Extrahierte Einträge
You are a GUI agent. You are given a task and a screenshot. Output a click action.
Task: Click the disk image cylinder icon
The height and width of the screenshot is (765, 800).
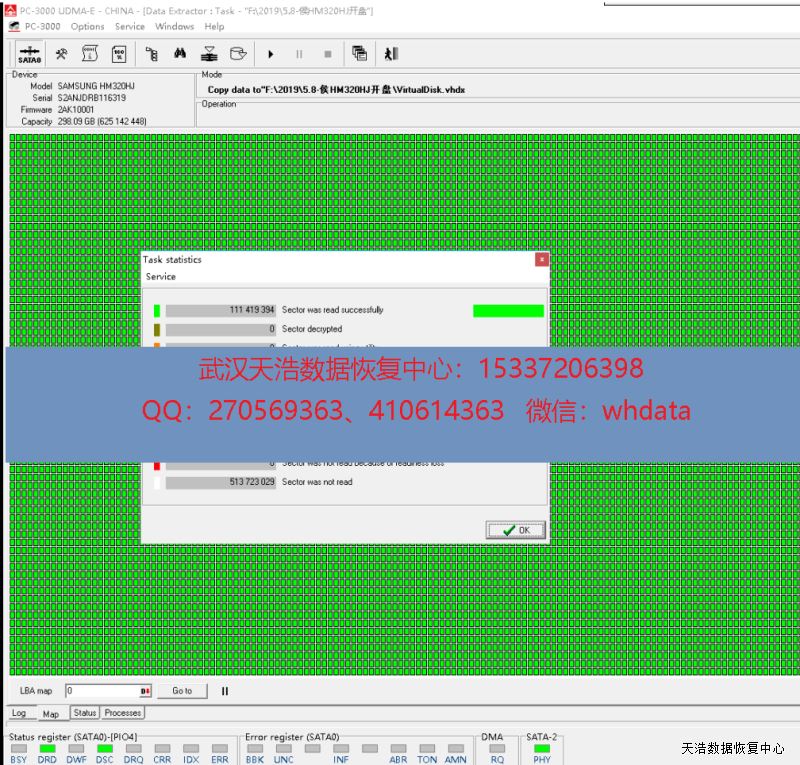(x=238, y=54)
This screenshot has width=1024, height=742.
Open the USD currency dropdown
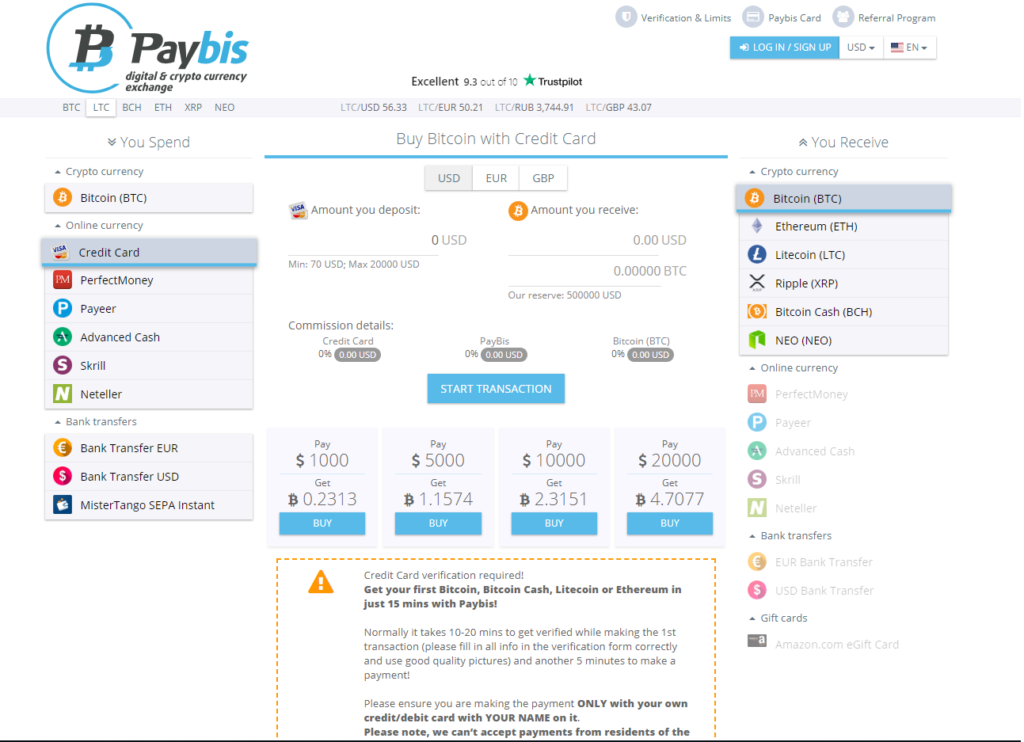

Anweisung >>
Extrahiere aus den Einträgen oben jede Zeile, in der die Zeichenfolge „height“ vorkommt. Groß- und Kleinschreibung zählen.

Schriftliche Antwort >>
The height and width of the screenshot is (765, 800).
This screenshot has width=1024, height=742.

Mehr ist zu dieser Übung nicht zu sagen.